To the Moon and Timbuktu: A Trek Through the Heart of Africa

  • Nina Sovich
  • Houghton Mifflin Harcourt
  • 272 pp.
  • Reviewed by J. Grigsby Crawford
  • July 19, 2013

In a journey to regain a sense of excitement in her life, a young traveler strikes a satisfying balance between adventure and musing.

Some people travel to run away from something; others hit the open road to run toward something else. Some wander to find hidden truths that can’t be attained in the bland workaday world; others set off to regain something they lost on the road to adulthood. And still others march out into the great unknown for the simple adventure of, as Joseph Conrad would say, filling in the blank spaces on a map.

For writer Nina Sovich, the answer is all of the above, as this American in Paris sets off on a trek through Western Sahara, Mali, Mauritania and Niger in her debut travel memoir, To the Moon and Timbuktu.

Those wary of this “what-does-it-all-mean” travel subgenre, after it was almost single-handedly destroyed by Eat, Pray, Love, can rest assured: Sovich succeeds at delivering a thoughtful travelogue full of strong, crisp prose that eloquently weaves together her journey and the personal reasons that led her to it.
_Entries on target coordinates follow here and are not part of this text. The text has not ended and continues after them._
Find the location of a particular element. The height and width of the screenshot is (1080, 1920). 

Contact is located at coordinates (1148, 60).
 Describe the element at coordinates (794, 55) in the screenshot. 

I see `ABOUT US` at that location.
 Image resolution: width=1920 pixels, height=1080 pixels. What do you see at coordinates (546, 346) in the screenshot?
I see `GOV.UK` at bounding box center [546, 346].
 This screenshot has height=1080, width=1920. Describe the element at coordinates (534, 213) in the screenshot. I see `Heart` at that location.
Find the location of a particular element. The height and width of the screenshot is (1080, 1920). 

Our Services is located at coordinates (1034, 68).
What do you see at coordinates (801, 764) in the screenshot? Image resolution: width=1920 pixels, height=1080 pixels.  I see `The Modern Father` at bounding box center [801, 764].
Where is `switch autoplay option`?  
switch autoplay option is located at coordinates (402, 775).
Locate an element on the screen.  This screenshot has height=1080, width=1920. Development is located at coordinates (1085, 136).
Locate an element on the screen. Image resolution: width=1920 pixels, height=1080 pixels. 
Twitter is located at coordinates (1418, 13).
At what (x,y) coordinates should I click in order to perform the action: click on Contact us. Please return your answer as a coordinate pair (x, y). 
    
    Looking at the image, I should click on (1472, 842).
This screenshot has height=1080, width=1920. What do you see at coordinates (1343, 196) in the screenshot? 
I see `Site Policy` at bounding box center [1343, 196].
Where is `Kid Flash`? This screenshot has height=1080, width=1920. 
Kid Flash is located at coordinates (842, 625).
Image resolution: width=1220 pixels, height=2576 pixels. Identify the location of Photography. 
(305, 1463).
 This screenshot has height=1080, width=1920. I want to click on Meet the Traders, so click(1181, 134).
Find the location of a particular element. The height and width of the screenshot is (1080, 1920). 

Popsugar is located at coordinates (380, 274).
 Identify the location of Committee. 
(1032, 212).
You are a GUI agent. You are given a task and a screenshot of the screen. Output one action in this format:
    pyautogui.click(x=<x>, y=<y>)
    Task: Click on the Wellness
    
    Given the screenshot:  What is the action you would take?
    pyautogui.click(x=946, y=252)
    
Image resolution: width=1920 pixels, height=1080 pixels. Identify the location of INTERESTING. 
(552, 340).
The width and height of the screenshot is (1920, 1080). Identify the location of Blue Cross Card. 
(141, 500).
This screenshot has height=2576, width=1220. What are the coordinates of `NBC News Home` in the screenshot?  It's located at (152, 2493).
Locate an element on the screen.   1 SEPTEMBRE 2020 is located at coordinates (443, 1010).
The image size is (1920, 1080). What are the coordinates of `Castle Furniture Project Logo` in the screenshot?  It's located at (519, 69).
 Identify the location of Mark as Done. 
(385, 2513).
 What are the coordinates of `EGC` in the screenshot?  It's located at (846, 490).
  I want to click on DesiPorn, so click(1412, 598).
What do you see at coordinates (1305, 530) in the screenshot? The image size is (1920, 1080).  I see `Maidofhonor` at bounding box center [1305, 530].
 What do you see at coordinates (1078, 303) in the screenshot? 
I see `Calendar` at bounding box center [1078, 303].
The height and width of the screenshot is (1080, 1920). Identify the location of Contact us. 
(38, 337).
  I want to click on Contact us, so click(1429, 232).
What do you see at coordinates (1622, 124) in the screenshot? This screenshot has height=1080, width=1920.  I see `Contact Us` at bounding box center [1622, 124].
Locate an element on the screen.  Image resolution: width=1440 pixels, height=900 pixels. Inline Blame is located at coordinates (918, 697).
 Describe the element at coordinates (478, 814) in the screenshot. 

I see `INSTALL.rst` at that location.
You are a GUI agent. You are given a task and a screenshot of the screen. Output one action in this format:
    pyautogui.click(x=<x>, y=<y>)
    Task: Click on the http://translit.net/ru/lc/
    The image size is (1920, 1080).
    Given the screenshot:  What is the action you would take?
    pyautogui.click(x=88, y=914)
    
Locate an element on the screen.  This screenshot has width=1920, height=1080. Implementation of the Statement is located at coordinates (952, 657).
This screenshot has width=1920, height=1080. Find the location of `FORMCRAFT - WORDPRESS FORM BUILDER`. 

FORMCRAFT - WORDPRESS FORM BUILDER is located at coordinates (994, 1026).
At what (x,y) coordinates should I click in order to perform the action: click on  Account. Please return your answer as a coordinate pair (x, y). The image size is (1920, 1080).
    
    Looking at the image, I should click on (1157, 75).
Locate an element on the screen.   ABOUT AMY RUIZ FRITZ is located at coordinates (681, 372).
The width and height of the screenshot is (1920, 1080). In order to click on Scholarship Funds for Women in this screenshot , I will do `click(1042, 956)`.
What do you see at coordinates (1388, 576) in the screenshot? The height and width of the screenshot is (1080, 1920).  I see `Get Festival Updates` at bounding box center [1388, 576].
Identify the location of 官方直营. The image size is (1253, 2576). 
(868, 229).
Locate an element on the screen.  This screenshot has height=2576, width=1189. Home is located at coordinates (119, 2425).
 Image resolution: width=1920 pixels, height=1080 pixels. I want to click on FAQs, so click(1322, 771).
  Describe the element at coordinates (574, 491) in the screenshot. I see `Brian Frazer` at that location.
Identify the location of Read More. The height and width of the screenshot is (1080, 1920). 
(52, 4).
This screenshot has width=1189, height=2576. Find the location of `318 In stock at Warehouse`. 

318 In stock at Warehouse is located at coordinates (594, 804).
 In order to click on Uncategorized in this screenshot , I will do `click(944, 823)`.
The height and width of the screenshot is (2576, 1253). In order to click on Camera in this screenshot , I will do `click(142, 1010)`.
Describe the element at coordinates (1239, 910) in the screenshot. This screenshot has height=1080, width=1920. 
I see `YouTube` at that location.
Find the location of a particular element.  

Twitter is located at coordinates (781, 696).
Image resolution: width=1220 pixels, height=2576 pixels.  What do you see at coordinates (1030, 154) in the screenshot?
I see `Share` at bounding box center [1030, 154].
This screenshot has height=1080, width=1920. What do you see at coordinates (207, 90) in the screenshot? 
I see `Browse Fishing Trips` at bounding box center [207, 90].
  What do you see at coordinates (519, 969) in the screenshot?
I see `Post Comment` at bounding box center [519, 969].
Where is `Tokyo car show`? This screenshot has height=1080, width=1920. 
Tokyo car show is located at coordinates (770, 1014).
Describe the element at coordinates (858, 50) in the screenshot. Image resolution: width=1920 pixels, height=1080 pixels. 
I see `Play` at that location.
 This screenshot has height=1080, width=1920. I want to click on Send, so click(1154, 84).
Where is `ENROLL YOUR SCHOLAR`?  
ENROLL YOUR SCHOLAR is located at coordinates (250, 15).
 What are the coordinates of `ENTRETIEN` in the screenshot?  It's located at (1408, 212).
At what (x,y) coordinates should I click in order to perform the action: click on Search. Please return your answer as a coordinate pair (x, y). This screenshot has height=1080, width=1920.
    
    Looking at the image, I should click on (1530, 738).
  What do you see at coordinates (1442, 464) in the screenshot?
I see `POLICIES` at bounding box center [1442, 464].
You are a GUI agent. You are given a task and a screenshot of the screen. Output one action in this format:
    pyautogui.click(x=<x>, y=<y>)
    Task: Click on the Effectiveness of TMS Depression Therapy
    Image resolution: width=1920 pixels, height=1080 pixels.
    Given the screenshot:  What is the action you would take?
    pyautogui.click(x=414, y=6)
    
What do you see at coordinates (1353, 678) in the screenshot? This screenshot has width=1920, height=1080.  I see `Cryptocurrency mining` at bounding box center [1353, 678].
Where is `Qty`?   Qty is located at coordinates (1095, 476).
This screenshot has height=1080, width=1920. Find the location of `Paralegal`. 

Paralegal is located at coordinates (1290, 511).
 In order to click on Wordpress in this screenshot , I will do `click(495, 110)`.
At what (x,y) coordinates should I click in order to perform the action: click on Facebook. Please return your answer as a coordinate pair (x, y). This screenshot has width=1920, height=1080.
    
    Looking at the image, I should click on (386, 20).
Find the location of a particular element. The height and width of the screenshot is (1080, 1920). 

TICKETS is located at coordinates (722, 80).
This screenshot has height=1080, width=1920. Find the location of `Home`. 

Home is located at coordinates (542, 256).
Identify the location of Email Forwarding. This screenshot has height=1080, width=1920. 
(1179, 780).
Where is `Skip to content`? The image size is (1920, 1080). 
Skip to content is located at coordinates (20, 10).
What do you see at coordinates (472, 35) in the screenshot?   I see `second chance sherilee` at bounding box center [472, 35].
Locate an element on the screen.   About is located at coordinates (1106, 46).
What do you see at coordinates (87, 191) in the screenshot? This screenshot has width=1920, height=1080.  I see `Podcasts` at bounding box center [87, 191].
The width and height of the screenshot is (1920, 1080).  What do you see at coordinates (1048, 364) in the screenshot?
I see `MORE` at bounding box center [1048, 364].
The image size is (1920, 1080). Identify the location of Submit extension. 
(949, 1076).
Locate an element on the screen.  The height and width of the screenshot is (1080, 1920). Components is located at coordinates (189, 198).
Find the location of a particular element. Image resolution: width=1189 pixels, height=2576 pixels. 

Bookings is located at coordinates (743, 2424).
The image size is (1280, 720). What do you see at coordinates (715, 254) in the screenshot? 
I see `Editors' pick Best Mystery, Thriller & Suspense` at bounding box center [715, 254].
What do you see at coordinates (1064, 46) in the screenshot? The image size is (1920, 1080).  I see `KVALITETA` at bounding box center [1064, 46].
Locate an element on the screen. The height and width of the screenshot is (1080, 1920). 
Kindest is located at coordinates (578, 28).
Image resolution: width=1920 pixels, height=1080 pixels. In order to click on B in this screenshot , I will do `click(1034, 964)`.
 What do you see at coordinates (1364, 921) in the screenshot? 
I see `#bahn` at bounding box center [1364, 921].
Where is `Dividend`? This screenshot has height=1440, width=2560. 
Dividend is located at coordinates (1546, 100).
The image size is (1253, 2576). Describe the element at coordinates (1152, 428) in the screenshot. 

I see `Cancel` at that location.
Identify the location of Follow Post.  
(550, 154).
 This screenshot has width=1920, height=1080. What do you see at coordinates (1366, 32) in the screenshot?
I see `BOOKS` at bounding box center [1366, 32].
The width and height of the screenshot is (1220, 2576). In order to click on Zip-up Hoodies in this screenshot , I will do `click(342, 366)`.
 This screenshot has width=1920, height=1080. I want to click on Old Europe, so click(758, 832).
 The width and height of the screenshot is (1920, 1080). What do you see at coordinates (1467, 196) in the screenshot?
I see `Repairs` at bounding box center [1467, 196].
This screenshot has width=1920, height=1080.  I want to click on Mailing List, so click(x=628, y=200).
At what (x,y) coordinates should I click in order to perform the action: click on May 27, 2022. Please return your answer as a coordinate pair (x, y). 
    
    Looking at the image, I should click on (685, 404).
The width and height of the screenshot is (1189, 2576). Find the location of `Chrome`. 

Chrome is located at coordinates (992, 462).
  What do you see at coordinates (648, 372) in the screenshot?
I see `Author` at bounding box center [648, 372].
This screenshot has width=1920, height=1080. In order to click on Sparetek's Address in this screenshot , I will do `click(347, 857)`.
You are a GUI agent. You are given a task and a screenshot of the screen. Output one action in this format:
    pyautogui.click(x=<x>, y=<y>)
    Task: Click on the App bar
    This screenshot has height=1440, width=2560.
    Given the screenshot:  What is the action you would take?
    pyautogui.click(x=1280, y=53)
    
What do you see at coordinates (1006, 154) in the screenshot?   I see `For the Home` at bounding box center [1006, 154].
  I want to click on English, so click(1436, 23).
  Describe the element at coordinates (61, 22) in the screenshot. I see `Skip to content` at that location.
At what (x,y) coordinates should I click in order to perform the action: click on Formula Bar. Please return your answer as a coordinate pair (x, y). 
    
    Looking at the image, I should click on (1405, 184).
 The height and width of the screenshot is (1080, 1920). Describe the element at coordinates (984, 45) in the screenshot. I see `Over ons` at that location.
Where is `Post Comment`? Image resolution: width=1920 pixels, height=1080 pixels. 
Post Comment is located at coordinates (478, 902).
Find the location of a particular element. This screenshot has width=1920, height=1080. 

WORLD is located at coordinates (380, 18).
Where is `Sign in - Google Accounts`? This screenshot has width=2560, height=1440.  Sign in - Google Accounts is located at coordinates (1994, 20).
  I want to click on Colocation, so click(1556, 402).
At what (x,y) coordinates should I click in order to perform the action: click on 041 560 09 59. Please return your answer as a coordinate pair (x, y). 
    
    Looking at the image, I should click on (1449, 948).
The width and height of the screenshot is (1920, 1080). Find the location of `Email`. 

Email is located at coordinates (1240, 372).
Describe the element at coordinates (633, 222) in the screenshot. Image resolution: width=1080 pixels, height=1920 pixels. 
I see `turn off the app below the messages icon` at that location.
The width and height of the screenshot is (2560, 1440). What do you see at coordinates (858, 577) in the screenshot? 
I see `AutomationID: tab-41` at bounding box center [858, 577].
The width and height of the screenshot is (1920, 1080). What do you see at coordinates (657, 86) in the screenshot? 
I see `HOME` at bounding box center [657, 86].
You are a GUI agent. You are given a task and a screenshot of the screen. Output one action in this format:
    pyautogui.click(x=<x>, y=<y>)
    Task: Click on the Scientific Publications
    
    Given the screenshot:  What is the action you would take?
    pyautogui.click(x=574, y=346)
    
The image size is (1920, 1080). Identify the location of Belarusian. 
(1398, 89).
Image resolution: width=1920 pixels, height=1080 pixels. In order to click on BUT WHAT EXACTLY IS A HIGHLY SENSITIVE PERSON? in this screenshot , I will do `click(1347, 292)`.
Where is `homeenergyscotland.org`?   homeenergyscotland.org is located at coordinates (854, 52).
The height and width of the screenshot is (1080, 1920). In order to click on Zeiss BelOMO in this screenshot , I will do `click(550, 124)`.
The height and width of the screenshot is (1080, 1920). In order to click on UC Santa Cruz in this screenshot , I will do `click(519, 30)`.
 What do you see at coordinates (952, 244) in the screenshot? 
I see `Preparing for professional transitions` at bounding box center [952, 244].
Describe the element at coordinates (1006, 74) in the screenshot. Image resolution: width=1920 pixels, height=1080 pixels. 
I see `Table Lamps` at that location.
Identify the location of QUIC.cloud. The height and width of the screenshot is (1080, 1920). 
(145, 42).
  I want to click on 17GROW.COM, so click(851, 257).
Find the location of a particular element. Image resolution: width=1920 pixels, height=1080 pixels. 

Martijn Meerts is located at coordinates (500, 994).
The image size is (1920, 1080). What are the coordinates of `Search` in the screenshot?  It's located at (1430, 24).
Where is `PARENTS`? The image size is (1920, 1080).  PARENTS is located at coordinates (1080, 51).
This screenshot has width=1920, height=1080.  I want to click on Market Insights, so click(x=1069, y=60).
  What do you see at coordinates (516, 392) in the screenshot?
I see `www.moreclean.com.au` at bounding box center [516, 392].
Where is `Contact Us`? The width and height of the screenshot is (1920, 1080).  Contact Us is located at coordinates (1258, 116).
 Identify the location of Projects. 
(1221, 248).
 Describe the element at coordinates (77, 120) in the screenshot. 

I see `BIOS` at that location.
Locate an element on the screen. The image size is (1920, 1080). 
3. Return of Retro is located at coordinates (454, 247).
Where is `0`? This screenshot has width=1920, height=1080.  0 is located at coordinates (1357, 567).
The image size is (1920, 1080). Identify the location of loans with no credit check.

Timbuktu takes us to a part of the world that is hardly ever looked at, let alone understood. It’s a place where you’ll find desert landscapes so sprawling and beautiful and treacherous that they’re almost characters unto themselves. You’ll also find tribes where only the plumpest women are considered sexy; you’ll see men wearing Osama bin Laden t-shirts (!); you’ll witness international aid at its best and worst (mostly worst); you’ll discover colonial history that still wreaks havoc on political systems; and you’ll encounter characters who are heartbreaking, scary and bizarre — sometimes all at once (though, ironically, the silliest run-in of them all takes place with a French doctor in Paris).

At age 34, Sovich, a former wire reporter who moved to Paris to live with her French husband, is fed up with the quotidian boredom of adult married life. She finds France sad, gray and aloof, and pines for the freedom she once felt as a young traveler in the Middle East. She wants to press life’s reset button (or find out if there is such a thing).

It is against this backdrop that she travels, sans époux, through the heart of the Sahara, with its rugged land, people and conditions. Inspired by her Swedish mother, who traveled the world to escape the housewife blahs of suburban 1980s America, as well as the West African writings of 19th-century British ethnographer/bad-ass Mary Kingsley, Sovich wants to test herself — to see if she can “come home a tougher, kinder, and more patient woman.”

The writing in Timbuktu has a tactile quality that makes the reader feel the inescapable heat and gritty sand in the hair, not to mention the other sights, sounds and smells. (Those who’ve ever gotten off a plane in West Africa or experienced the Harmattan winds know that these aren’t ancillary details; the smell and weight of that air can consume you.) Sovich, a seasoned traveler who’s no stranger to “nowhere places,” provides the perfect balance of thoroughly researched history, local lore, geographic tidbits and personal connections that make for solid travel writing.

But it’s the last of these that permeates Timbuktu. Yes, she comes across bandits, breathtaking landscapes and rivers of raw sewage, but it’s Sovich’s internal journey — her need to fall back in love with her husband and rescue a marriage on the brink of despair — that drives the narrative here. In other words, yes, it’s more about the journey than the destination (don’t expect any Lawrence-storming-the-gates-of-Aqaba levels of triumph when she finally reaches the fabled Timbuktu).

Is it, perhaps, asking a bit much? Or is it realistic to expect answers to life’s questions from merely making oneself a stranger in a strange land?

Why not? After all, she’s not the first human to wander across a desert in search of epiphany.

The real lesson of Sovich’s sojourn is that human connection and love eventually trump the virtues of solitude, but sometimes one needs to experience deep loneliness to learn this.

In a world of thousands of travel blogs, with blank spaces on the map that have been mostly filled in, Sovich proves that the question is not whether the travel genre has already been done but if it can still be done well. In Timbuktu, she does it well — and gets some answers along the way.

J. Grigsby Crawford is the author of The Gringo. He grew up in the Great American West and resides in Washington, D.C.